··· INFORMATION

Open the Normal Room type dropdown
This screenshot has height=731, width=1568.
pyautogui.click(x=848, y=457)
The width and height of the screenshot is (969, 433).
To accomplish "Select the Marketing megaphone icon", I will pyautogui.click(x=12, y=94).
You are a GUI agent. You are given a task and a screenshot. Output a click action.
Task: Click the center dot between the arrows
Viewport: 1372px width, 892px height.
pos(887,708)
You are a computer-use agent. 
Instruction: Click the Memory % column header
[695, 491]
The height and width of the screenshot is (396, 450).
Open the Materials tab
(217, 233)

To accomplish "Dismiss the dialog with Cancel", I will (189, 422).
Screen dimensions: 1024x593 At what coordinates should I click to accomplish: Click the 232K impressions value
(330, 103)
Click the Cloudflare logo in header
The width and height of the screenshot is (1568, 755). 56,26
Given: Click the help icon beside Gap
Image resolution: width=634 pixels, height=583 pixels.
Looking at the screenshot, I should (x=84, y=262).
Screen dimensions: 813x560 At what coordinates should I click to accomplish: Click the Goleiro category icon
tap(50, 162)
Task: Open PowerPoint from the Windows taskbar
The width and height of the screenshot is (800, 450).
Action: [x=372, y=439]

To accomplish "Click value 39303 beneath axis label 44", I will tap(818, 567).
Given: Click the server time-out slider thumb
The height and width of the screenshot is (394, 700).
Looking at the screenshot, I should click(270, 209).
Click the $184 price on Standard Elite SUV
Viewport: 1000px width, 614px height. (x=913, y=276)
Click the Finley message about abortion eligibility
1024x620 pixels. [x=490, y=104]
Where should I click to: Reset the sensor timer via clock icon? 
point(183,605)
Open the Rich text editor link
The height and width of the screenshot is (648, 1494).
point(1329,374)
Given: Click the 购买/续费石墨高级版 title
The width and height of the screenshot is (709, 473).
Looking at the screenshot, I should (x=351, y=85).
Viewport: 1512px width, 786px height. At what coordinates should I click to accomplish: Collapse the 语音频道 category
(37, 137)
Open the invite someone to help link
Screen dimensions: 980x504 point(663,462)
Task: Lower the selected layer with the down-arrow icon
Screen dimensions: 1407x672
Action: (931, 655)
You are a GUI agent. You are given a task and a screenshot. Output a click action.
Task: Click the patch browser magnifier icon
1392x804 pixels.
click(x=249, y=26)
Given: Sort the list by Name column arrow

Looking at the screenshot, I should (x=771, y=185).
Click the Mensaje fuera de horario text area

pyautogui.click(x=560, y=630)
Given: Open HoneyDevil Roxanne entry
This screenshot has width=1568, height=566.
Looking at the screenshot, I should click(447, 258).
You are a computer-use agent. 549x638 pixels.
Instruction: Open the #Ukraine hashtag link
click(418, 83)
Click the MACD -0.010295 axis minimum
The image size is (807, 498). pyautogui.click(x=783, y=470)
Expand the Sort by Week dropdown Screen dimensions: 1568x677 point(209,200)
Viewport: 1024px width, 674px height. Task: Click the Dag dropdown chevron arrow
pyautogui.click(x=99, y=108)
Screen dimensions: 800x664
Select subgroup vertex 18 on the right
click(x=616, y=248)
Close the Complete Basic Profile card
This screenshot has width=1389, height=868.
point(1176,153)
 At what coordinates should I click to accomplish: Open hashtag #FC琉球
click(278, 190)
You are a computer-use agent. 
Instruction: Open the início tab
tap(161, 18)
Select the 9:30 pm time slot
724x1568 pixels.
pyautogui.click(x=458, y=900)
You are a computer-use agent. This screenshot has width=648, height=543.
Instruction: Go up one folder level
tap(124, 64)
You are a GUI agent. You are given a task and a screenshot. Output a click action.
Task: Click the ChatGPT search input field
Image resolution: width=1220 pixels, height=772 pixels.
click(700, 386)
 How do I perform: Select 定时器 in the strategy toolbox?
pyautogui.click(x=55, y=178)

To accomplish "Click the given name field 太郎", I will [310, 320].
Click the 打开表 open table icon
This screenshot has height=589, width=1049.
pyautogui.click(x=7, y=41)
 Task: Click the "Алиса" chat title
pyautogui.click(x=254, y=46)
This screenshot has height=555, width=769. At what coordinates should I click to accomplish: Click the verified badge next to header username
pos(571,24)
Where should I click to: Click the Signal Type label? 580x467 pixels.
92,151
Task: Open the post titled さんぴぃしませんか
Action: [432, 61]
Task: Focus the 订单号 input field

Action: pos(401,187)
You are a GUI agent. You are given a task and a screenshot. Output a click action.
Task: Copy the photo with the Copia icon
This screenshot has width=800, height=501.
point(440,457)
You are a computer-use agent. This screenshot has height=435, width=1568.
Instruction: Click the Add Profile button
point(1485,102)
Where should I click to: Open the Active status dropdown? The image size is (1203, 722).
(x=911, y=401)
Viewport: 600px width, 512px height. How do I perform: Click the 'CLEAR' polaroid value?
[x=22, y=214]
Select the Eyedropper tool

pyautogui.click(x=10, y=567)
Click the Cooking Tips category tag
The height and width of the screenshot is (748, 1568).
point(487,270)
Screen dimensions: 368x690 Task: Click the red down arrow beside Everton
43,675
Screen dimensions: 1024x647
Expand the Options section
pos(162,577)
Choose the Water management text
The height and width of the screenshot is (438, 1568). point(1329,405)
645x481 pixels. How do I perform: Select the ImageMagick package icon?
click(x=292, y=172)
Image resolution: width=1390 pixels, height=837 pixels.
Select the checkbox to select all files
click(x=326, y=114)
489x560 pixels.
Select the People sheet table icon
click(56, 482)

······

◆ WORK INSTRUCTION
The records above should be duplicated in full, exactly as given.

◆ ANSWER SPACE
Open the Normal Room type dropdown
This screenshot has height=731, width=1568.
pyautogui.click(x=848, y=457)
The width and height of the screenshot is (969, 433).
To accomplish "Select the Marketing megaphone icon", I will pyautogui.click(x=12, y=94).
You are a GUI agent. You are given a task and a screenshot. Output a click action.
Task: Click the center dot between the arrows
Viewport: 1372px width, 892px height.
pos(887,708)
You are a computer-use agent. 
Instruction: Click the Memory % column header
[695, 491]
The height and width of the screenshot is (396, 450).
Open the Materials tab
(217, 233)

To accomplish "Dismiss the dialog with Cancel", I will (189, 422).
Screen dimensions: 1024x593 At what coordinates should I click to accomplish: Click the 232K impressions value
(330, 103)
Click the Cloudflare logo in header
The width and height of the screenshot is (1568, 755). 56,26
Given: Click the help icon beside Gap
Image resolution: width=634 pixels, height=583 pixels.
Looking at the screenshot, I should (x=84, y=262).
Screen dimensions: 813x560 At what coordinates should I click to accomplish: Click the Goleiro category icon
tap(50, 162)
Task: Open PowerPoint from the Windows taskbar
The width and height of the screenshot is (800, 450).
Action: [x=372, y=439]

To accomplish "Click value 39303 beneath axis label 44", I will tap(818, 567).
Given: Click the server time-out slider thumb
The height and width of the screenshot is (394, 700).
Looking at the screenshot, I should click(270, 209).
Click the $184 price on Standard Elite SUV
Viewport: 1000px width, 614px height. (x=913, y=276)
Click the Finley message about abortion eligibility
1024x620 pixels. [x=490, y=104]
Where should I click to: Reset the sensor timer via clock icon? 
point(183,605)
Open the Rich text editor link
The height and width of the screenshot is (648, 1494).
point(1329,374)
Given: Click the 购买/续费石墨高级版 title
The width and height of the screenshot is (709, 473).
Looking at the screenshot, I should (x=351, y=85).
Viewport: 1512px width, 786px height. At what coordinates should I click to accomplish: Collapse the 语音频道 category
(37, 137)
Open the invite someone to help link
Screen dimensions: 980x504 point(663,462)
Task: Lower the selected layer with the down-arrow icon
Screen dimensions: 1407x672
Action: (931, 655)
You are a GUI agent. You are given a task and a screenshot. Output a click action.
Task: Click the patch browser magnifier icon
1392x804 pixels.
click(x=249, y=26)
Given: Sort the list by Name column arrow

Looking at the screenshot, I should (x=771, y=185).
Click the Mensaje fuera de horario text area

pyautogui.click(x=560, y=630)
Given: Open HoneyDevil Roxanne entry
This screenshot has width=1568, height=566.
Looking at the screenshot, I should click(447, 258).
You are a computer-use agent. 549x638 pixels.
Instruction: Open the #Ukraine hashtag link
click(418, 83)
Click the MACD -0.010295 axis minimum
The image size is (807, 498). pyautogui.click(x=783, y=470)
Expand the Sort by Week dropdown Screen dimensions: 1568x677 point(209,200)
Viewport: 1024px width, 674px height. Task: Click the Dag dropdown chevron arrow
pyautogui.click(x=99, y=108)
Screen dimensions: 800x664
Select subgroup vertex 18 on the right
click(x=616, y=248)
Close the Complete Basic Profile card
This screenshot has width=1389, height=868.
point(1176,153)
 At what coordinates should I click to accomplish: Open hashtag #FC琉球
click(278, 190)
You are a computer-use agent. 
Instruction: Open the início tab
tap(161, 18)
Select the 9:30 pm time slot
724x1568 pixels.
pyautogui.click(x=458, y=900)
You are a computer-use agent. This screenshot has width=648, height=543.
Instruction: Go up one folder level
tap(124, 64)
You are a GUI agent. You are given a task and a screenshot. Output a click action.
Task: Click the ChatGPT search input field
Image resolution: width=1220 pixels, height=772 pixels.
click(700, 386)
 How do I perform: Select 定时器 in the strategy toolbox?
pyautogui.click(x=55, y=178)

To accomplish "Click the given name field 太郎", I will [310, 320].
Click the 打开表 open table icon
This screenshot has height=589, width=1049.
pyautogui.click(x=7, y=41)
 Task: Click the "Алиса" chat title
pyautogui.click(x=254, y=46)
This screenshot has height=555, width=769. At what coordinates should I click to accomplish: Click the verified badge next to header username
pos(571,24)
Where should I click to: Click the Signal Type label? 580x467 pixels.
92,151
Task: Open the post titled さんぴぃしませんか
Action: [432, 61]
Task: Focus the 订单号 input field

Action: pos(401,187)
You are a GUI agent. You are given a task and a screenshot. Output a click action.
Task: Copy the photo with the Copia icon
This screenshot has width=800, height=501.
point(440,457)
You are a computer-use agent. This screenshot has height=435, width=1568.
Instruction: Click the Add Profile button
point(1485,102)
Where should I click to: Open the Active status dropdown? The image size is (1203, 722).
(x=911, y=401)
Viewport: 600px width, 512px height. How do I perform: Click the 'CLEAR' polaroid value?
[x=22, y=214]
Select the Eyedropper tool

pyautogui.click(x=10, y=567)
Click the Cooking Tips category tag
The height and width of the screenshot is (748, 1568).
point(487,270)
Screen dimensions: 368x690 Task: Click the red down arrow beside Everton
43,675
Screen dimensions: 1024x647
Expand the Options section
pos(162,577)
Choose the Water management text
The height and width of the screenshot is (438, 1568). point(1329,405)
645x481 pixels. How do I perform: Select the ImageMagick package icon?
click(x=292, y=172)
Image resolution: width=1390 pixels, height=837 pixels.
Select the checkbox to select all files
click(x=326, y=114)
489x560 pixels.
Select the People sheet table icon
click(56, 482)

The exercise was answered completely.